New York - New York’s new gun control law may be the nation’s toughest, but it also includes broad new privacy provisions allowing would-be gun owners to shield their identities from reporters and the public.
It is part of the swift reaction to a suburban New York City newspaper’s publication last month of an interactive map with the names and addresses of thousands of permit holders. The Journal News defended its publication of public records, but it was inundated with complaints and even threats, and on Friday the newspaper pulled the information from its website.
“I am personally grateful that the Journal News will never be able to do something as dangerous and idiotic as this again,” said Republican state Sen. Greg Ball, who helped draft the provision.
The provision allows handgun permit applicants to ask that their personal information be kept secret for any of several reasons: if they are police officers, witnessed a crime, served on a jury in a criminal case or are victims of domestic violence. More vaguely, they can claim that they fear for their safety or they might be subjected to unwanted harassment.
Permit holders can also ask that their personal information from previous applications be withdrawn from the public record, for the same reasons.
Claiming the possibility of harassment is “a little bit of a stretch,” said Diane Kennedy, president of the New York News Publishers Association. “It just makes it really easy for anyone to opt out without really giving a particularly strong reason.”
Journal News Media Group publisher Janet Hasson said she too was disappointed with the broad nature of the provision. In a statement after the newspaper took the gun permit names and addresses down, she said the new law didn’t require the removal but “we believe that doing so complies with its spirit.” The interactive map had been viewed more than 1.2 million times since it was posted Dec. 23.
Hasson wrote that the decision to remove the names “is not a concession to critics that no value was served by the posting of the map in the first place.”
“Nor is our decision made because we were intimidated by those who threatened the safety of our staffers,” she said. “We know our business is a controversial one, and we do not cower.”
The Journal News published the gun permit information in Westchester and Rockland counties to accompany an article titled “The Gun Owner Next Door: What You Don’t Know About the Weapons in Your Neighborhood” as part of the newspaper’s coverage following the Newtown, Conn., school shooting.
While news and free-speech advocates bemoaned the new law as a restriction on public records, the fallout from the Journal News case also has prompted a vigorous discussion among media organizations about whether to publish such information and how to do it. Media columnists at The New York Times and the Poynter Institute, for example, criticized the Journal News for not putting more context to the personal information. Some have suggested the same public data could have been used to create a map showing handgun permits by ZIP code or city block without revealing specific names and addresses.
“Was the publication of names and addresses with an interactive map newsworthy and beneficial to the public? In the eyes of many that was not necessarily the case,” said Robert Freeman, executive director of the Committee on Open Government.

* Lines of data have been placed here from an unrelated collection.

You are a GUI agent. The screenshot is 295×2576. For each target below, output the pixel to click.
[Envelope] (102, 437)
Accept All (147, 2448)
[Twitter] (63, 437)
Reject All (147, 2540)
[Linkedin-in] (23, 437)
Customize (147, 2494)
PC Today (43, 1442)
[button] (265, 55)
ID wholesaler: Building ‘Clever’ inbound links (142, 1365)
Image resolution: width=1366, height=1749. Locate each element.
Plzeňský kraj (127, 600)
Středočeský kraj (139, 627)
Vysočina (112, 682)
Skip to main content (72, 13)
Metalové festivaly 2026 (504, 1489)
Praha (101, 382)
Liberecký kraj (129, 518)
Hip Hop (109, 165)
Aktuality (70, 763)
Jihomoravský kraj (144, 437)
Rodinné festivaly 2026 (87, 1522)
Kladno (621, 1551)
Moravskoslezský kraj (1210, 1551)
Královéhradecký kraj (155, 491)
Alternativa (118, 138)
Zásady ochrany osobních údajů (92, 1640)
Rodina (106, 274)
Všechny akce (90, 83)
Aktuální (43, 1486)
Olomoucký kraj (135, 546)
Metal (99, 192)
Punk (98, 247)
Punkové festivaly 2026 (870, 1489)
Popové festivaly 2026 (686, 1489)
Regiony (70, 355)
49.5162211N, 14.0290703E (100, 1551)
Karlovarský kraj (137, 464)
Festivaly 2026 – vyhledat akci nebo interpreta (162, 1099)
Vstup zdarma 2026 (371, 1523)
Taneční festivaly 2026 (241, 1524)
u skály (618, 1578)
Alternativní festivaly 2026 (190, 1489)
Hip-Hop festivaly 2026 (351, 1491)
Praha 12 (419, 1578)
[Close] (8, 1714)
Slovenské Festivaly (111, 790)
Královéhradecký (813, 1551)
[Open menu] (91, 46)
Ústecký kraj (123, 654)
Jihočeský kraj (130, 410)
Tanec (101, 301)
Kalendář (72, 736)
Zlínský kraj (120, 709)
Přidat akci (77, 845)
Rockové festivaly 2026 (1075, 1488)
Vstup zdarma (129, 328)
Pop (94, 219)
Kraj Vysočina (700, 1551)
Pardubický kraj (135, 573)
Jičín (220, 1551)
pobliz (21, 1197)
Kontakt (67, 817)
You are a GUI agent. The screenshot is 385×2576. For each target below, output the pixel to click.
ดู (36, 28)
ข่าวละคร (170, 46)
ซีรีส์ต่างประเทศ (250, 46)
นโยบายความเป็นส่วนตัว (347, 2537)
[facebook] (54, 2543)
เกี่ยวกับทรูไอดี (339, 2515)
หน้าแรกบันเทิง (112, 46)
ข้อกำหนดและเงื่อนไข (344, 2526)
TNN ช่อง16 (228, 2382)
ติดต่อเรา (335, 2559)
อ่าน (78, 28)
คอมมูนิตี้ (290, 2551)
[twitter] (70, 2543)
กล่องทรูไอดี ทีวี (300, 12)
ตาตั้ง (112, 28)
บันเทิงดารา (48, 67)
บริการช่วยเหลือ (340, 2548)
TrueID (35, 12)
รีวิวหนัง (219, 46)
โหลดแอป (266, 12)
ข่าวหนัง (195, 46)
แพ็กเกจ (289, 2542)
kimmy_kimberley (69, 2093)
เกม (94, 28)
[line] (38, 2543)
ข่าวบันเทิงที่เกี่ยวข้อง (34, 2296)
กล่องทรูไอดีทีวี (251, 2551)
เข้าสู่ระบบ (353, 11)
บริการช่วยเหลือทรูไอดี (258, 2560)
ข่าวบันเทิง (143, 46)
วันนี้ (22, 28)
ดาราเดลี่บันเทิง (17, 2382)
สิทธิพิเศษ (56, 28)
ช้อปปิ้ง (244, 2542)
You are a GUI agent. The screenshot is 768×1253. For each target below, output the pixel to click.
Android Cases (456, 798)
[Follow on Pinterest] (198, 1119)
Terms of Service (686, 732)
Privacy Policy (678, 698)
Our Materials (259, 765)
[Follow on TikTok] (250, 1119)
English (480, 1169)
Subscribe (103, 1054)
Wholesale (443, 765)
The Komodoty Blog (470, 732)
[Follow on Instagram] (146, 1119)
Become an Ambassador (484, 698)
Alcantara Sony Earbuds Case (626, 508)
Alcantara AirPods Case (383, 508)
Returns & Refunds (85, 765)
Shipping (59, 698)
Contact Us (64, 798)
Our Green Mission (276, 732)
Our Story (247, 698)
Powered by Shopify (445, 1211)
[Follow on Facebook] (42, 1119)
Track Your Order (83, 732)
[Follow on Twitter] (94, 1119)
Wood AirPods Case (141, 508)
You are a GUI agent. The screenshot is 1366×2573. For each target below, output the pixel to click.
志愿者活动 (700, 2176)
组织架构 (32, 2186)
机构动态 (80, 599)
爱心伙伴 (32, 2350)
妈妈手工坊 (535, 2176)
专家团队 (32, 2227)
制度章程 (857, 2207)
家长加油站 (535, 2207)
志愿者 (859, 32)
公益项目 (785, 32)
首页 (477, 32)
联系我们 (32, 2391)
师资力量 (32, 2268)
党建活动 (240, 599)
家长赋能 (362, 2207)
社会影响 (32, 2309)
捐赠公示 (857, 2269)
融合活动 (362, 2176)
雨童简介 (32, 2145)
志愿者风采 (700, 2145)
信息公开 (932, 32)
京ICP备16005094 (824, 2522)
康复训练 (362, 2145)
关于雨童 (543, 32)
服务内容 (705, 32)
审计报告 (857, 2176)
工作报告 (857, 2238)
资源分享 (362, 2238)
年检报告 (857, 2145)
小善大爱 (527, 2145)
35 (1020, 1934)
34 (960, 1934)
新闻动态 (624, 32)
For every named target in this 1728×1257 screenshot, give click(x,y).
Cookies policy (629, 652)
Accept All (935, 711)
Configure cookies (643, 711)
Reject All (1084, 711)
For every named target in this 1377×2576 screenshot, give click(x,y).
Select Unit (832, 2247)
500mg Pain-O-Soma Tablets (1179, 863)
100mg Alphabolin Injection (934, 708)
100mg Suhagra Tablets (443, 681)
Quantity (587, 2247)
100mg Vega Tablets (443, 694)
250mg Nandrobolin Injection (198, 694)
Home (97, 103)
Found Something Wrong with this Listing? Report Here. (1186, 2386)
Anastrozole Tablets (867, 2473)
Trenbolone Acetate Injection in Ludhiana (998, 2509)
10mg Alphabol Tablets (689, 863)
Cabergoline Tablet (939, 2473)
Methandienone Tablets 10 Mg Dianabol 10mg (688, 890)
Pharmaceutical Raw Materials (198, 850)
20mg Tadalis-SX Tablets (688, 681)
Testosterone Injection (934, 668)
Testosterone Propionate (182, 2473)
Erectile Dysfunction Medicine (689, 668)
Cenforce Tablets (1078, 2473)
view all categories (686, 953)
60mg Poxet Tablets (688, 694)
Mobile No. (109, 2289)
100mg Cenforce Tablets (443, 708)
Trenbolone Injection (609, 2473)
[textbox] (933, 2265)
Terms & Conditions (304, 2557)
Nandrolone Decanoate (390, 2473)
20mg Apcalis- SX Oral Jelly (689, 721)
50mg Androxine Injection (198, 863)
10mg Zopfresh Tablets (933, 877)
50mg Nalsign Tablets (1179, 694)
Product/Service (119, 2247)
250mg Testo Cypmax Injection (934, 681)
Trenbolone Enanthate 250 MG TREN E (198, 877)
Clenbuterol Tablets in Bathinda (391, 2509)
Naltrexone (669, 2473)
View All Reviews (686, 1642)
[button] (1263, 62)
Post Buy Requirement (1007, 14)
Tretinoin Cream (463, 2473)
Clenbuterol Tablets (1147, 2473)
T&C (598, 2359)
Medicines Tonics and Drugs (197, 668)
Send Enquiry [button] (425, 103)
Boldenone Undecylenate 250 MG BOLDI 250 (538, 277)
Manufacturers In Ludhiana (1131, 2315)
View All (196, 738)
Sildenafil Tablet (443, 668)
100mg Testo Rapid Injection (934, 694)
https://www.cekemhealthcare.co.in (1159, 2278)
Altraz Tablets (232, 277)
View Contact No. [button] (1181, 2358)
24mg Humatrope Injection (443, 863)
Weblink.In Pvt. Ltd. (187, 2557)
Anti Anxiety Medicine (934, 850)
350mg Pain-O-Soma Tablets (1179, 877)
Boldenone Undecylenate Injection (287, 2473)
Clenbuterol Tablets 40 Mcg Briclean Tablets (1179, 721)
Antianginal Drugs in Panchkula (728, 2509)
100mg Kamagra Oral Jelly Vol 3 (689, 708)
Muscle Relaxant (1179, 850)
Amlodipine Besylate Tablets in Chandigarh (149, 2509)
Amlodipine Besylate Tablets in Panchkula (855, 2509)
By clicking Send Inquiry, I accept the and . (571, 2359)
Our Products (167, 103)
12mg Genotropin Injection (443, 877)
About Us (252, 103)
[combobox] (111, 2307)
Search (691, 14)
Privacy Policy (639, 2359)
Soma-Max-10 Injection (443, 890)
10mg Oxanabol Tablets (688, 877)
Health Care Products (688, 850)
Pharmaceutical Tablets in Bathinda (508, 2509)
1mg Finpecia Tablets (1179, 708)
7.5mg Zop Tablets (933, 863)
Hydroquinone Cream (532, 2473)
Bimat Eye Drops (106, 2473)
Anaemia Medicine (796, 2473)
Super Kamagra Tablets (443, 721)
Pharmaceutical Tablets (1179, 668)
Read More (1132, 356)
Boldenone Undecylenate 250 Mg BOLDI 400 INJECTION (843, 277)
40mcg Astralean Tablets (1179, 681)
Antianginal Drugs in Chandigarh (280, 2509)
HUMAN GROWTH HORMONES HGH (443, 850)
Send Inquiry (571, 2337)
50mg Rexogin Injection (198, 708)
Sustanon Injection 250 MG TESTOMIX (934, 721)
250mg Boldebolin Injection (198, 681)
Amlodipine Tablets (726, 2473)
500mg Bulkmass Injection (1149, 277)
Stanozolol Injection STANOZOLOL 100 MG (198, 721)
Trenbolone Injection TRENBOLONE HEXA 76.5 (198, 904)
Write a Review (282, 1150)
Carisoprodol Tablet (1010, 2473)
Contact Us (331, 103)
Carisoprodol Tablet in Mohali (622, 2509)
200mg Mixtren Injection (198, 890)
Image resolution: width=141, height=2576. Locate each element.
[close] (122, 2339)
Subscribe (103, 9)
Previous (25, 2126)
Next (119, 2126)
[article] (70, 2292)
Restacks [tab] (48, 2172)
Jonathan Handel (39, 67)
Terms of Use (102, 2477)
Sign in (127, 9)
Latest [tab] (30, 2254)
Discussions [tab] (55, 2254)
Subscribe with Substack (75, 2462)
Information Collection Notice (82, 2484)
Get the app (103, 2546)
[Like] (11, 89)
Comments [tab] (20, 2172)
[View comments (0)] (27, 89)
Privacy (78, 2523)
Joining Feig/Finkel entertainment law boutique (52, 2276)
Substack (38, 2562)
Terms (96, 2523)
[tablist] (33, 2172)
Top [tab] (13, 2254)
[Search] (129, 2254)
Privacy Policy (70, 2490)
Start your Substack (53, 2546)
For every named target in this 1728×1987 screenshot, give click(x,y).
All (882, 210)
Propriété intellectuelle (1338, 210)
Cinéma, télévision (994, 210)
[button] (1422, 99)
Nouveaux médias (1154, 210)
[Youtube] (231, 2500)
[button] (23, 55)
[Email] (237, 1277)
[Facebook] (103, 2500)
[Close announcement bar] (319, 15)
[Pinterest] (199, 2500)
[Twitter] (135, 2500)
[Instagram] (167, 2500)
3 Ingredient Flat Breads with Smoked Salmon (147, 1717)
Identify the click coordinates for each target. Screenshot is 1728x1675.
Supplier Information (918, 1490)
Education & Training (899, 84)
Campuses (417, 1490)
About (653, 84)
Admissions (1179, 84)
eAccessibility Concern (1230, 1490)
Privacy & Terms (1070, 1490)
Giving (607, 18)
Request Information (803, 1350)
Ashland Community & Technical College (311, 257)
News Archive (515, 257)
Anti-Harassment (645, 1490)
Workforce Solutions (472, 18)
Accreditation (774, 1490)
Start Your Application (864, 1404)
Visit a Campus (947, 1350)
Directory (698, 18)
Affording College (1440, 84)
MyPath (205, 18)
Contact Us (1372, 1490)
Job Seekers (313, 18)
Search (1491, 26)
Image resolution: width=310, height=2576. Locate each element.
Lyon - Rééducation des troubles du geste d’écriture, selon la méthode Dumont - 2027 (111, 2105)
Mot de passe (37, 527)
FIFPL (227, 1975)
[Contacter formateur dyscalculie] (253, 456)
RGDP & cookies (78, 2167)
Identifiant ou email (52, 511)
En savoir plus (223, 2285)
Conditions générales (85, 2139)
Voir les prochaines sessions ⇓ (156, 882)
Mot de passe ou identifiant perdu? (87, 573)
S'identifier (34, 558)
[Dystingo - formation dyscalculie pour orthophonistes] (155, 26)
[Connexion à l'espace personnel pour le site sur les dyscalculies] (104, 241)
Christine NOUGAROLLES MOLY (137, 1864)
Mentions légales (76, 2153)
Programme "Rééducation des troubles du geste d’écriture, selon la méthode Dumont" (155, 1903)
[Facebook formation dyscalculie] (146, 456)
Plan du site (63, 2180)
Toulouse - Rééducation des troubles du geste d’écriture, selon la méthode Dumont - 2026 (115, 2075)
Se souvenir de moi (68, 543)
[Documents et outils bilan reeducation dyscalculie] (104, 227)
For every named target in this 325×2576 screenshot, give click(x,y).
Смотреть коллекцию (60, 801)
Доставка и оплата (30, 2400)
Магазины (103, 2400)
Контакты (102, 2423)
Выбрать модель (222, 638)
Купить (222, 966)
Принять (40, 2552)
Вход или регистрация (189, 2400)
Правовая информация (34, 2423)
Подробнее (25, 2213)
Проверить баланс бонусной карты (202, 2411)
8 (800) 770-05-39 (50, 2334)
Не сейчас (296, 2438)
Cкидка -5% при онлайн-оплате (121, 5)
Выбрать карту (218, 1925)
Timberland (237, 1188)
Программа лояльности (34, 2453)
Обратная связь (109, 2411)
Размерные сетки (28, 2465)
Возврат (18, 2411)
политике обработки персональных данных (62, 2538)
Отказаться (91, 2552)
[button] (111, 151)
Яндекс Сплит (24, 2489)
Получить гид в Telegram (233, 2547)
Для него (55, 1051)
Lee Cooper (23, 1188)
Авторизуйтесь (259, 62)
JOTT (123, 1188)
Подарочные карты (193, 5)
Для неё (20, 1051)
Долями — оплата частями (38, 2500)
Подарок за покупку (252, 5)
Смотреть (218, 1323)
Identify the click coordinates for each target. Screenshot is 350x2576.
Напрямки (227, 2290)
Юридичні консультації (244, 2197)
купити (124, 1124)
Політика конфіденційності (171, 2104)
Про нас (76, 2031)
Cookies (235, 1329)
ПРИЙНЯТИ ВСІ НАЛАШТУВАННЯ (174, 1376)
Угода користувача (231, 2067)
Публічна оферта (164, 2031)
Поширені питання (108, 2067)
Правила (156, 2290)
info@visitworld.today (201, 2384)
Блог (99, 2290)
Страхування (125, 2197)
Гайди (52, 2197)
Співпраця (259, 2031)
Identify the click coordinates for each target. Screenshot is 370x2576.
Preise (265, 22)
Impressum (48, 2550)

After the map was posted, gun-rights activists complained that permit owners were being stigmatized, almost like sex criminals, for following the legal requirements of handgun ownership. And they felt the map could guide burglars to their homes. Police groups said the map could lead ex-convicts to the homes of the officers who had put them away.
Opponents of the release of the information retaliated by posting the addresses of some Journal News staffers online, and threats were phoned in and suspicious packages delivered. The newspaper eventually posted armed guards at its offices but did not remove the handgun-permit data from the website until Friday, after it had been seen almost 1.2 million times.
“While the new law does not require us to remove the data, we believe that doing so complies with its spirit,” Hasson said.
The controversy even prompted legislation 1,000 miles away. Mississippi state Sen. Will Longwitz said that because of the Journal News piece, he will file a bill to exempt concealed-weapon permits from that state’s public records act.
As criticism grew, New York Gov. Andrew Cuomo was pushing for a new state gun control law, also in response to the Newtown massacre. He fast-tracked the legislation, saying it had to move quickly to prevent a buying spree of guns that would be outlawed.
When Ball and others insisted on the privacy provision, there was little opposition. One exception was Democrat Thomas Abinanti, who called it an assault on the First Amendment.
“The only way to control government is to know what it’s doing,” Abinanti said. “Now we are going to make these gun permits secret.”
Abinanti said Friday that “legislators and good-government groups and editorials are now waking up to what happened.” He said he expects the Legislature to consider a “cleanup amendment.”
In the meantime, Freeman, from the Committee on Open Government, said the Journal News case offers a reminder to news organizations of what he called “the Aretha Franklin principle.” It’s based on the scene in “The Blues Brothers” movie where Franklin sings “You Better Think.”
“We have to think it through,” he said. “What are the ramifications of our potential actions?”